The Earth receives an incredible supply of solar energy. The sun, which has been burning for over 4 billion years, provides enough energy in one minute to supply the world’s energy needs for one year and in one day provides more energy than our current population would consume in 27 years.
In fact, the amount of solar radiation striking the earth over a three-day period is equivalent to all the energy stored in all fossil energy sources. This suggests that we should be putting considerably more effort into harnessing it and in Scotland researchers are doing just that.
Harnessing solar energy
There are two main technologies that harness solar energy. The first –perhaps the simplest and most established in Scotland –is “solar thermal”. Here, the sun’s heat or radiation is used to heat up a fluid – normally water mixed with anti-freeze. This is pumped through a heat exchanger that is connected to a domestic or commercial hot water supply. The fluid is contained within piping mounted on an “absorber plate” in a flat panel, which has a clear cover designed not just to let the maximum amount of sunlight through but to stop heat escaping back out again. The panels are mounted preferably on a south facing roof. In good conditions it can certainly be used to bring a domestic hot water supply up to full temperature, and at a minimum solar thermal is an easy way of at least pre-warming water so that it requires less conventional energy to bring it up to temperature.
Solar cells
The second way of using solar energy is to generate electricity with it using solar cells. A solar cell is a solid state device that converts sunlight directly into electricity by the photovoltaic (PV) effect, thus creating a voltage and a corresponding electric current in a material upon exposure to light.

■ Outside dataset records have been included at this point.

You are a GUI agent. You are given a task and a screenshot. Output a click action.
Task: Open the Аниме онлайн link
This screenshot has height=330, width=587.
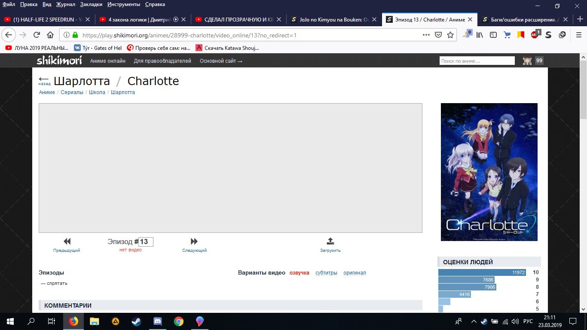[107, 61]
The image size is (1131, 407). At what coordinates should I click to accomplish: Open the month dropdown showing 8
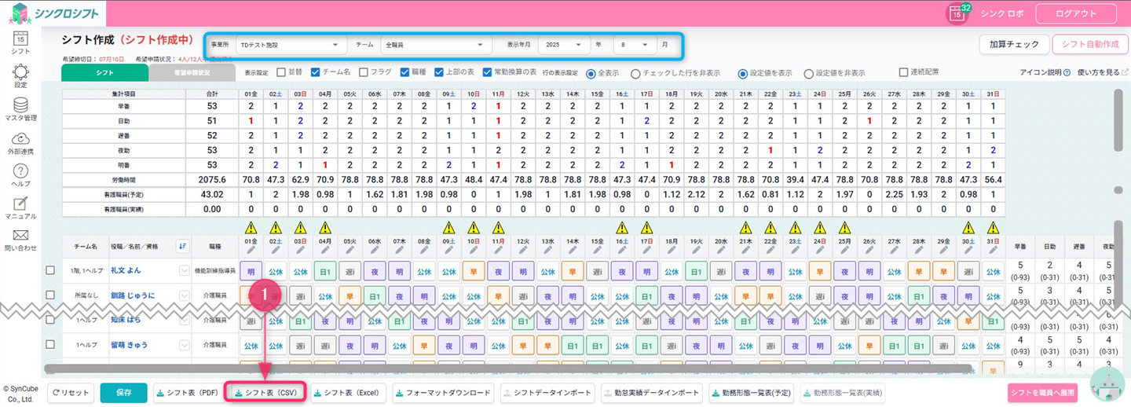pyautogui.click(x=633, y=46)
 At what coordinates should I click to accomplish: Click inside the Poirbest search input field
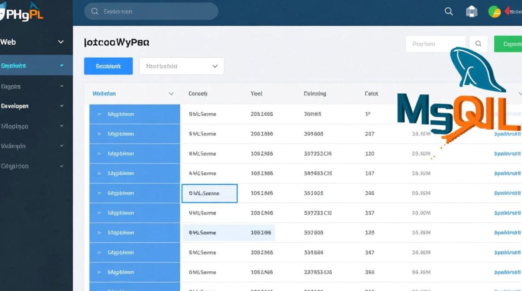(435, 43)
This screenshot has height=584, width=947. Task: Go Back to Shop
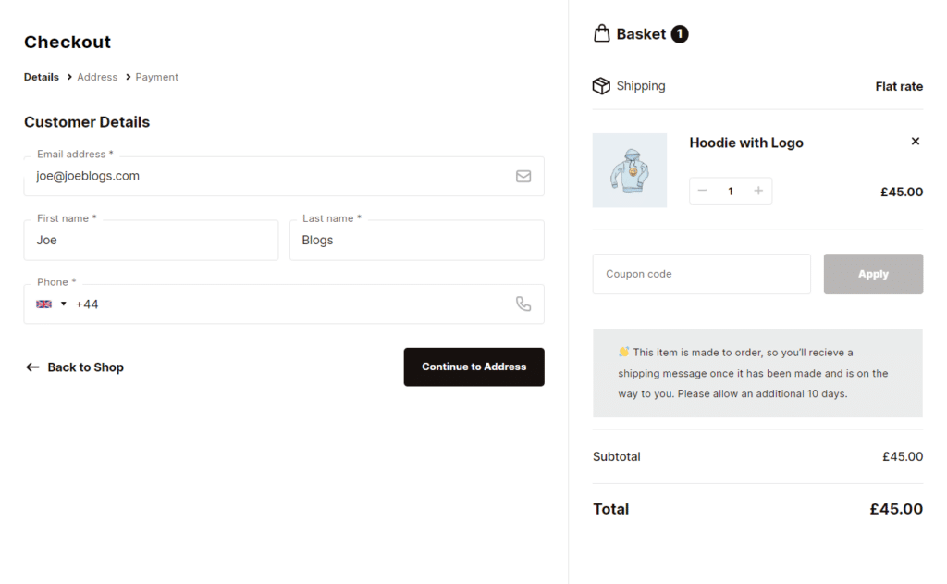pyautogui.click(x=84, y=367)
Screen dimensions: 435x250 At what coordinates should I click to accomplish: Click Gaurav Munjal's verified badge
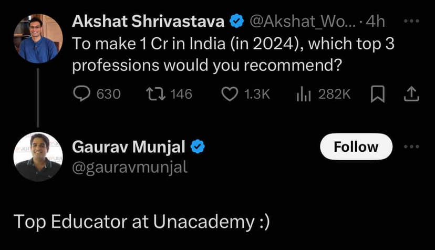(197, 148)
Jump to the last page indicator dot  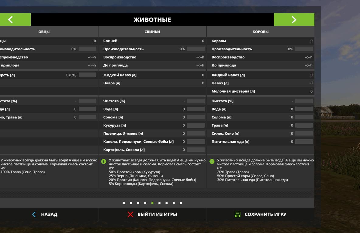click(181, 203)
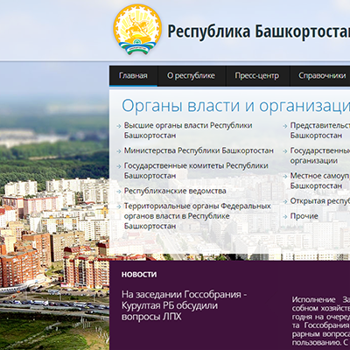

Perhaps the best known material used for manufacturing solar cells is the silicon wafer, which is used to make the familiar dark blue PV panels. Silicon is still the subject of an intense research effort aimed at improving its efficiency, reducing its cost through improved manufacturing techniques and increasing the breadth of applications for solar cells.
In particular, considerable effort is now going into the development of “thin film” solar cells which are manufactured by depositing one or more thin layers of photovoltaic material (including silicon) onto a cheap substrate or backing sheet. These considerably lighter thin film cells allow flexible technologies to be developed, which can be moulded to the shape of a roof or even used for “wearable” solar cells fabricated with textile substrates. A form of semi-transparent thin film solar cell has also been developed for use as a type of glazing on buildings and has even been used on the wings of solar powered aircraft and on electric vehicles. Here again Scottish researchers are involved in the development of this technology.
Novel technologies such as dye-sensitised and organic (or “plastic”) solar cells also offer the possibility of cheap and efficient solar energy because of their low-cost materials and simpler manufacturing process compared to traditional solid-state cell designs. It can also be produced as a flexible sheet and is considered to be fairly robust. However, due to its less efficient nature it is currently being targeted at consumer electronics applications. The prize of developing even better dye-sensitised or plastic solar cells is extremely large and understandably there is therefore a major effort – in which Scottish researchers are involved – being put into the development of new dyes and organic semiconductors to allow construction of solar cells with better light-harvesting efficiency and stability.
A key goal of the PV industry is to realise technologies with suitable cost and performance to enable them to compete with fossil fuel electrical generation by achieving grid parity. Grid parity being “the point at which alternative means of generating electricity is at least as cheap as the retail price of grid power”.
Modifying the wavelengths of sunlight
Another important area of research and development in Scotland involves the concentration of solar energy on the photovoltaic surface. This means less photovoltaic material is required reducing both the size and cost of the solar cell overall. Here the strengths of the optics and photonics industries can also be drawn on, especially with regard to Scottish research looking at modifying the wavelengths of sunlight before they interact with the solar cell, i.e. improving the match of the incident solar spectrum to better suit the performance of today’s solar cells.
All these developments and others including novel applications such as solar powered water treatment technologies or integrating solar cells into the fabric of buildings is all part of the research mix being undertaken across Scottish universities using multi discipline groups mainly under the auspices of the Scottish Institute for Solar Energy Research (SISER). SISER aims to enhance collaboration in the area of solar technologies-both within
Scotland and internationally- as well as providing expertise and facilities to support up and- coming R&D and future commercialisation in the field.